The Secret River by Kate Grenville

Reviewer: Liza Perrat, author of Spirit of LostAngels and Wolfsangel (

What we thought: a thought-provoking story which subtly raises issues on class, ownership and power.

Australian author, and Orange Fiction prize-winner, Kate Grenville wanted to know what happened to one of her English ancestors when he arrived in New South Wales, early in the 19th century.
A poverty-stricken Thames River bargeman, Thornhill’s dire circumstances lead him to commit a crime for which he is transported to colonial New South Wales with his feisty wife, Sal, for the term of his natural life. Once emancipated, he seizes this opportunity to reinvent himself by becoming a trader and landowner, staking a claim on patch of ground by the Hawkesbury River, which, unbeknown to him, is Aboriginal land.

Whilst attempting to understand and exist peacefully alongside the natives, Thornhill, working hard for small gain in a hostile environment, gains our sympathy when the natives steal his crops. At the same time the author never lets us forget that this land, which the white man has stolen, belongs to the Aboriginals.

The undercurrent of tension with the natives begins as a murmur, gradually becoming palpable, until it is clear that conflict between Thornhill’s family and the Aboriginals is inevitable. The situation builds to a horrifying climax when William Thornhill is forced to make a difficult choice; a clash between one group of people who are desperate to own land, and another group for whom the concept of ownership is entirely foreign.

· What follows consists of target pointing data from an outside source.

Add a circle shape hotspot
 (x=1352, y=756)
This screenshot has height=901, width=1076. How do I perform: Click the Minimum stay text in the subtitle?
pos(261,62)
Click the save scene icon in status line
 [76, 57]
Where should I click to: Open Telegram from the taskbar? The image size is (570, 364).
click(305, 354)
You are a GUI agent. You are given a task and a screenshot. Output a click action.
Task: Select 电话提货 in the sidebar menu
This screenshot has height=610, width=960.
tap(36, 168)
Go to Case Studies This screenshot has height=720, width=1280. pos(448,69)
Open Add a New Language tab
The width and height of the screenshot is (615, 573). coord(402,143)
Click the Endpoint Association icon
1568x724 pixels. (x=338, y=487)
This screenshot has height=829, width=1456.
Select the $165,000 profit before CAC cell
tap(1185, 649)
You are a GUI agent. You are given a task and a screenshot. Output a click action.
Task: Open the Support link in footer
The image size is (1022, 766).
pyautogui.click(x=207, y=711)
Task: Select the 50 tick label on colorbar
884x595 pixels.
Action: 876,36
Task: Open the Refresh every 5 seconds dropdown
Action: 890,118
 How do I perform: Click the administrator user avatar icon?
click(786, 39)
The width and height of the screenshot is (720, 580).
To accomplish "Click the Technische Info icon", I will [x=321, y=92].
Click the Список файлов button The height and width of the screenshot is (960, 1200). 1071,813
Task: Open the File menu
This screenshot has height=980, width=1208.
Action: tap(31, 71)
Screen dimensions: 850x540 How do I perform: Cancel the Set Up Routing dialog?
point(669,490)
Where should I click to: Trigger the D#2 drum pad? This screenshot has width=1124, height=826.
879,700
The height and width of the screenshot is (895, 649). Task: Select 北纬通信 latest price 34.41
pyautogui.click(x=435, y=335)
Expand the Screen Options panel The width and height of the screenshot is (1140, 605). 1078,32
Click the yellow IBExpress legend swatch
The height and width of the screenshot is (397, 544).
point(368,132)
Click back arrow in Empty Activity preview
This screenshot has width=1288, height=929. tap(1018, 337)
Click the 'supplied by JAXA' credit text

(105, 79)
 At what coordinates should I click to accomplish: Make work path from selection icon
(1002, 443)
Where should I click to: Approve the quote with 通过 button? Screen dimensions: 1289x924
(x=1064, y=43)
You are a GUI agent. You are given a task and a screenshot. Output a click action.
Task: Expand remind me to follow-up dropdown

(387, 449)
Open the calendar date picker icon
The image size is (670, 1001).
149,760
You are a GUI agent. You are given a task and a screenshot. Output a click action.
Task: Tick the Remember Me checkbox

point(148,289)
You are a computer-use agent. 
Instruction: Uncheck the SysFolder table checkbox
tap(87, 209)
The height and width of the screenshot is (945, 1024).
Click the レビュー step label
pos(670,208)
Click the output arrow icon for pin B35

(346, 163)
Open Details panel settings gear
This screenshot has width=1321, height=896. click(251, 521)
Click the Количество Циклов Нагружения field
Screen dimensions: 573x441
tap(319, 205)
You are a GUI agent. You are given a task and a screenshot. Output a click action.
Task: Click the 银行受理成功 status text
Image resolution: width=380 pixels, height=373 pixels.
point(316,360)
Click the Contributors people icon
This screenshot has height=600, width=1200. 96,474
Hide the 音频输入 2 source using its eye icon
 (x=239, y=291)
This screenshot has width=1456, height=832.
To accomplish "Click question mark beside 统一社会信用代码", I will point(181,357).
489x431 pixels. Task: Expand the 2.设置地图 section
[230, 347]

The author weighs the argument deftly, presenting the reader with the plight of both blacks and whites, with no aim of resolving the problem, but weaving a fine balance of empathy for both the Aboriginal population and the white settlers.

All moral dilemmas aside, this is also simply a good story: a man trying to carve a better life for himself and his family in brutal and unforgiving conditions.

You’ll enjoy this if you like: Fiction and non-fiction stories about early Australian settlers, and pioneer tales such as Peter Carey’s True History of the Kelly Gang.

Avoid if you don’t like: vivid depictions of the harsh and unforgiving colonial Australia.

Ideal accompaniments: roasted goanna with honey ants.